Sepertinya pagi ini bukan pagi yang cerah juga untuk si pelayan. Wajahnya cemberut terus. Setelah perut kenyang kami pun meminta bon kepada pelayan tersebut. Dan sambil menunggu uang kembaliannya, kami membahas acara wisuda anak teman saya di kampusnya kemarin. Setelah beberapa saat, si pelayan menghampiri meja kami, meletakkan uang kembaliannya, dan langsung mengeloyor ke meja lain.
"Mama, uangnya lebih sepuluh ribu rupiah," kata anak saya.
"Oh, ya? Kalau begitu kita segera kembalikan kepada pelayan tadi, Nak," ujar saya.
Bergegas kami memanggil pelayan tersebut.
Dengan ogah-ogahan dia menghampiri meja kami.
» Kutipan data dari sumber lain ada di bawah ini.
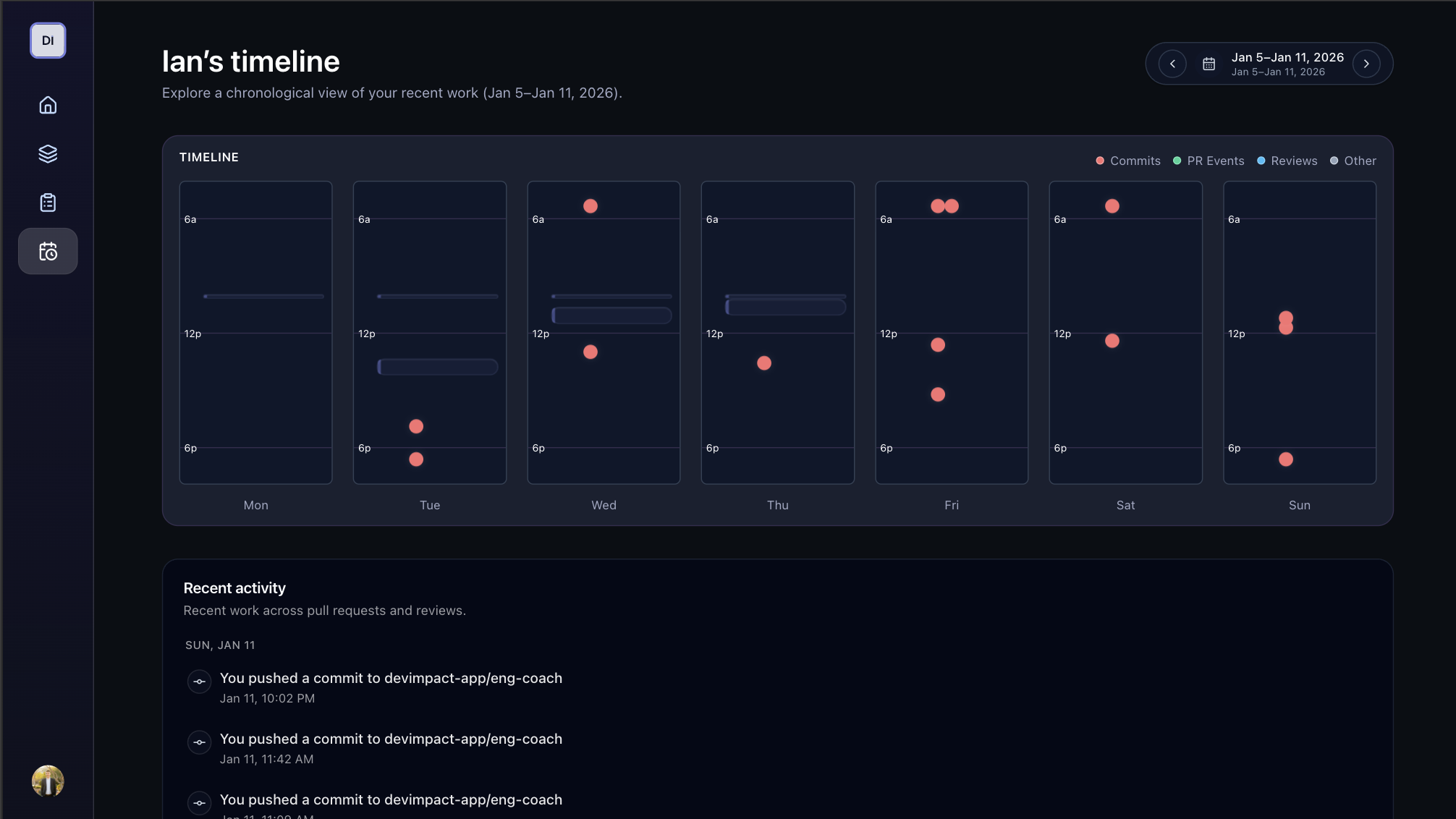The width and height of the screenshot is (1456, 819).
Task: Toggle PR Events in the legend
Action: tap(1209, 161)
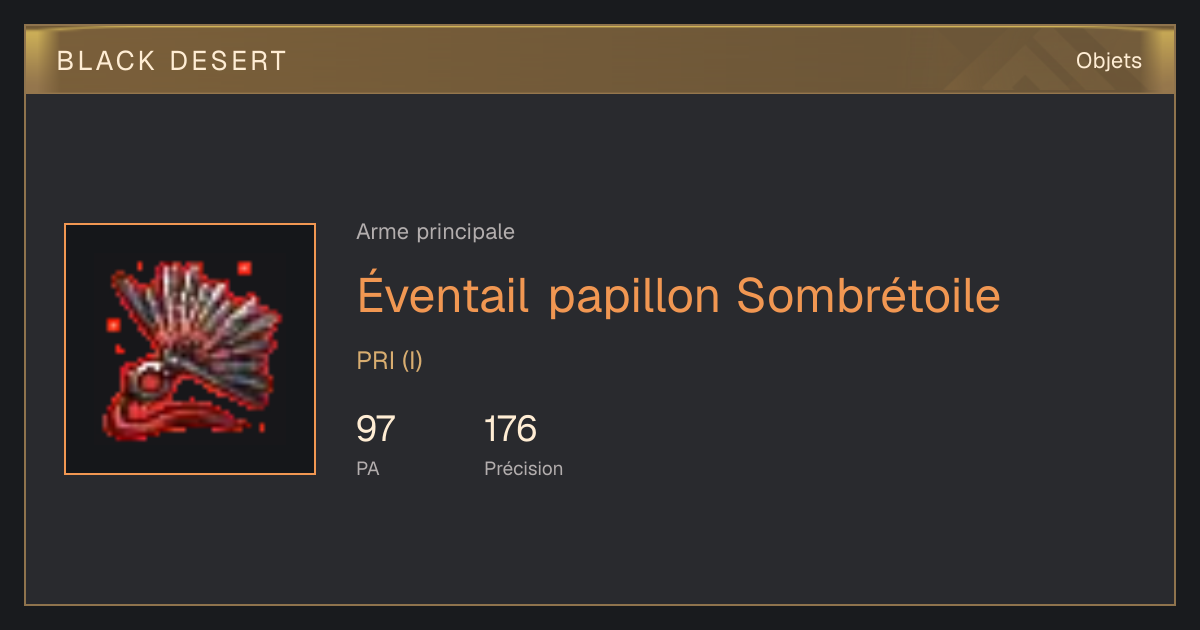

Wajahnya seolah berkata,"Ada apa lagi nih?"
"Tadi Adik salah mengembalikan uangnya. Ada lebih sepuluh ribu," saya menjawab sambil menyodorkan selembar uang sepuluh ribu kepadanya.
Seketika si pelayan memberi senyuman manisnya dan berterima kasih kepada kami. Ternyata cantik juga orangnya, hehehe.